The invention provides a non-contact falling direction detection method for a short message alarm, which is shown in fig. 1, and the hardware structure of the non-contact falling direction detection method comprises a millimeter wave radar sensor module, an upper computer module and a short message alarm module. The millimeter wave radar module is used for collecting action information of a person to be detected, the upper computer module is connected with the millimeter wave radar module and the short message alarm module, when the millimeter wave radar detects the action of the person to be detected, a corresponding Data value is generated through a trained convolutional neural network, the corresponding Data value is sent to the short message alarm, and the short message alarm realizes a corresponding function.
Based on the above hardware structure, the invention provides a contactless fall direction detection method for a short message alarm, as shown in fig. 2, which specifically includes the following steps:
s1: 6 human body action types are designed: fall forward, fall backward, squat down, walk, drink water, sit down and be done by 5 different volunteers. The method for designing the human body action type comprises the following steps: the millimeter wave radar is separated from the volunteers by a horizontal distance of 3m, the height of the millimeter wave radar is level with the chest of the volunteers, and 5 volunteers successively complete 6×100 actions for 5×6×100 action data.
Acquiring human body action information by utilizing a millimeter wave radar to obtain radar original echo data, and extracting the radar original echo data to receiving antenna data:
in the example, an IWR6843ISK+DCA1000 high-speed data acquisition card is adopted, a transmitting antenna and two receiving antennas are arranged for acquiring human body action information, the number of sampling points is 128, the number of chirp is 128, the frame length is 60, and the acquired actions are finally stored in a computer in the form of bin files.
S2: preprocessing radar original data to obtain a time-distance spectrogram and a time-Doppler spectrogram, and specifically comprising the following steps:
a1: reading a bin file of radar original echo data by using a Matlab mathematical calculation tool to obtain a matrix of the number of receiving antennas multiplied by the total number of sampling points, extracting data of the receiving antennas, and recombining the extracted data into a data matrix of the number of sampling points multiplied by the number of chirp multiplied by the number of frames;
a2: performing MTI static filtering treatment on the obtained data matrix, and removing a static target in a measured space;
a3: performing fast Fourier transform on the processed data to obtain distance distribution information;
a4: accumulating the distance distribution information on a time axis to obtain a time-distance spectrogram;
a5: obtaining a time-Doppler spectrogram by using short-time Fourier transform on the time-distance spectrogram, and taking a model from the obtained time-Doppler spectrogram, wherein the forward falling close to the radar direction and the forward falling far from the radar direction of a person to be detected have the same time Doppler change trend, and combining the forward falling into forward falling; the backward falling close to Lei Dafang is the same as the backward falling of the tested person away from the radar direction in time Doppler change trend, and the time Doppler change trend is combined into the backward falling.

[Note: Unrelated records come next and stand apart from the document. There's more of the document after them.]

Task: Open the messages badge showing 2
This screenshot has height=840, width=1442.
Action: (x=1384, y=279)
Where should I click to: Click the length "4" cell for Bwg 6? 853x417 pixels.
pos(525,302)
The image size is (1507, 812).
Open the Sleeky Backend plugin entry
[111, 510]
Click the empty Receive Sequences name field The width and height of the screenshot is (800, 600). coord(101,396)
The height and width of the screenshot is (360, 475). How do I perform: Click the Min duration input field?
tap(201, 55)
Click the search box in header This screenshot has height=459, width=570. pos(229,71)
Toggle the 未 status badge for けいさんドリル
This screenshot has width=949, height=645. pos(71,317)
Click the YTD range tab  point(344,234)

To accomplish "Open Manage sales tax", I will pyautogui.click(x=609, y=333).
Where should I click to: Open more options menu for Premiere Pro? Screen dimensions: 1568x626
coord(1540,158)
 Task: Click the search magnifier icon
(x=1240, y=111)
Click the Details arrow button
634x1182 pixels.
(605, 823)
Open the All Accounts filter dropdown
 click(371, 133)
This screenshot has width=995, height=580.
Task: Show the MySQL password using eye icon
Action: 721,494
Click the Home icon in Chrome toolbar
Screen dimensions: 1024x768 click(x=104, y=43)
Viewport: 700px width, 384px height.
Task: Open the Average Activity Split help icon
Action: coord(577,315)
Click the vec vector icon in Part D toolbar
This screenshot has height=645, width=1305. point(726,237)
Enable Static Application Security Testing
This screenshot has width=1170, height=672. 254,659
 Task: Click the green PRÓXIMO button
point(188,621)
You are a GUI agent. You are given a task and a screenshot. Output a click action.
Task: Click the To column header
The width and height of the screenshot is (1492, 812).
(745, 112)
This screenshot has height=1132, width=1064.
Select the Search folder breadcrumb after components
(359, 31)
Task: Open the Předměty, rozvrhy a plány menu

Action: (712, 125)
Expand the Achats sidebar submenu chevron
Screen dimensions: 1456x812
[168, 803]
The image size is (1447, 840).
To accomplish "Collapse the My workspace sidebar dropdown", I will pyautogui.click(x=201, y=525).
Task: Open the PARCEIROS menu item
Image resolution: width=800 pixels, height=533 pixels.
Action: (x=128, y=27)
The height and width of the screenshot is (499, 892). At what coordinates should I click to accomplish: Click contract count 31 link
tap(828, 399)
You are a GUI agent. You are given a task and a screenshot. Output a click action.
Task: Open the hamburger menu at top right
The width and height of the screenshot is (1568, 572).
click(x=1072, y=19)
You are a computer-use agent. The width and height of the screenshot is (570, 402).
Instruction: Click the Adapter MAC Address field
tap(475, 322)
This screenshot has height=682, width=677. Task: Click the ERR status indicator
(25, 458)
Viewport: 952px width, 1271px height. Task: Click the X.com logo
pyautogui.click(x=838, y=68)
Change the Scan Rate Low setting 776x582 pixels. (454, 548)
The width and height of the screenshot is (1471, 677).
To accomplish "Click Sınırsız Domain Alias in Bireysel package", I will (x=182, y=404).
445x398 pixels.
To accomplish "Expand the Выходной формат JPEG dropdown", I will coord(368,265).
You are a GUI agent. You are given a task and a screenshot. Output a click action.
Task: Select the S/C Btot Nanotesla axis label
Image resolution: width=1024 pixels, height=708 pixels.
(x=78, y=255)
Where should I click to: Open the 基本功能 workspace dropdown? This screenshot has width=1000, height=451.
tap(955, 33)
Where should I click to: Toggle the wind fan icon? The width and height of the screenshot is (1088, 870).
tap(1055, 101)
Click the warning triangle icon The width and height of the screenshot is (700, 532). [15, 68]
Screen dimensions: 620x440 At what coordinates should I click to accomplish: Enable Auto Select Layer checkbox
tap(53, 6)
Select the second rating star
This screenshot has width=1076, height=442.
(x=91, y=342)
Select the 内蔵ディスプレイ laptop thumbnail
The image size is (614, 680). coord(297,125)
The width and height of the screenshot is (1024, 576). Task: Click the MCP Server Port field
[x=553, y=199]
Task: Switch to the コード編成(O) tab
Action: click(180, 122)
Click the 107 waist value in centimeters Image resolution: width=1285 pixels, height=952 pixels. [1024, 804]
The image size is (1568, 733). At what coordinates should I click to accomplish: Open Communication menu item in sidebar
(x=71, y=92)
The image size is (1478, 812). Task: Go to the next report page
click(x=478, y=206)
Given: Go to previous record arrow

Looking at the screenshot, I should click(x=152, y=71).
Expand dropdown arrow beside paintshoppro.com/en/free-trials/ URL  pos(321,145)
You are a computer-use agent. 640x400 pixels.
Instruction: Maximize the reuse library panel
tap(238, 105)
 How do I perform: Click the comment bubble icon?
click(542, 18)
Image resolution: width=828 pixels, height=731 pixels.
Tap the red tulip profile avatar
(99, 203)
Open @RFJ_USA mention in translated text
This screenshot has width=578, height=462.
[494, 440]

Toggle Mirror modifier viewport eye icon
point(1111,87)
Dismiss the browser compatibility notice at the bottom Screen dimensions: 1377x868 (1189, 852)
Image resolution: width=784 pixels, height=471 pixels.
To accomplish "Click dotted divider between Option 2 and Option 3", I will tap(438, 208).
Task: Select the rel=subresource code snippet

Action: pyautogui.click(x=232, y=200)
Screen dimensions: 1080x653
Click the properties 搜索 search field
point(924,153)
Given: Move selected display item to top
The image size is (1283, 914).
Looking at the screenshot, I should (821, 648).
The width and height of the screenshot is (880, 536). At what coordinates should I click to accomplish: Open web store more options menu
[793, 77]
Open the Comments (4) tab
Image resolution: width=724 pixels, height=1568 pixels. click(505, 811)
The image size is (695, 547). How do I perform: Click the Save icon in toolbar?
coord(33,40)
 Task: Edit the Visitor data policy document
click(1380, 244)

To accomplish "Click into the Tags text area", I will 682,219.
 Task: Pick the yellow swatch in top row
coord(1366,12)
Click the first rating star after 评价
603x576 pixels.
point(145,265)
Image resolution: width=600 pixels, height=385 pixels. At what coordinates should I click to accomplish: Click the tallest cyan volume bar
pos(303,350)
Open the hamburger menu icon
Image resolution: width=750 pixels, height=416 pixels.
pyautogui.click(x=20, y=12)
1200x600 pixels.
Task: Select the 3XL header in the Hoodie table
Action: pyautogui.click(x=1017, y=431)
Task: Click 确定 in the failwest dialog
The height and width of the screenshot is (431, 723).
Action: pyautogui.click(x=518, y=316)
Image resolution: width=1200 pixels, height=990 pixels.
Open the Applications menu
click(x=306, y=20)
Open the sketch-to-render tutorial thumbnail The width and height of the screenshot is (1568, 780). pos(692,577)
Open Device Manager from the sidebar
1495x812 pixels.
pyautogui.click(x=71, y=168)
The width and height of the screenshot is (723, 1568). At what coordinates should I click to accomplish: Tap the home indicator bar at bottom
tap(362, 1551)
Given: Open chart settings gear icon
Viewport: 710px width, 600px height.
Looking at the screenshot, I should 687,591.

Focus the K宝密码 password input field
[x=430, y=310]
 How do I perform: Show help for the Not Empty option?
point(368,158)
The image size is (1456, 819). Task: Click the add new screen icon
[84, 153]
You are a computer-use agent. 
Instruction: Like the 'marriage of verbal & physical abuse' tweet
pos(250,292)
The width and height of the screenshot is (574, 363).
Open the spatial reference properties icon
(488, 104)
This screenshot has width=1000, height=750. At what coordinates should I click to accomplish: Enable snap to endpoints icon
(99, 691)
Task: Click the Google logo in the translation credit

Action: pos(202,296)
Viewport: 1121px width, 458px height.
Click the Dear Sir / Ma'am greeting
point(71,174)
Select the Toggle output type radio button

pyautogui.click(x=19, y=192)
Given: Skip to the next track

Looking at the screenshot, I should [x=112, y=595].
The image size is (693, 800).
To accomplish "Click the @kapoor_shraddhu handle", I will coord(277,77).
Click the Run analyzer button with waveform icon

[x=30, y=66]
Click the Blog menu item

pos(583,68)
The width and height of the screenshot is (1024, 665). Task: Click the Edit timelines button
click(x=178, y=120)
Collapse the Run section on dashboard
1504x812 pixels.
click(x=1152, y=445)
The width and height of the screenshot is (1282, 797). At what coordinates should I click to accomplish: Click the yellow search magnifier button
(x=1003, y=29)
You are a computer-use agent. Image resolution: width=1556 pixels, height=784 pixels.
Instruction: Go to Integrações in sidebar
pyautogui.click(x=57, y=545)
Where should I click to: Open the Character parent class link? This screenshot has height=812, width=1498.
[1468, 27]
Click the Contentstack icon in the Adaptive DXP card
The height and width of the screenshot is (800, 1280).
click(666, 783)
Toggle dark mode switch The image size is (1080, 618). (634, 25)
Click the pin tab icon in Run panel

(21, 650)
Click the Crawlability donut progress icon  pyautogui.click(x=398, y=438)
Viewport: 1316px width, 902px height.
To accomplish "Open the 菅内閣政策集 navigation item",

S3: denoising the time-distance spectrogram and the time-Doppler spectrogram by using an image edge contour extraction algorithm, and finding out a high-power density region and defining the boundary of the high-power density region. Ordering points with power density greater than a threshold value P in a high power density region th The calculation formula of (2) is as follows:
proved by experimental results, a is selected to be 0.6, and the noise in the whole data set is minimum. max { P }, sumAnd respectively selecting the maximum and average power density values of all points in the two feature maps, and selecting the top point at the upper part and the bottom point at the lower part to represent the boundary of the high power density region in each time point to obtain a denoised data set.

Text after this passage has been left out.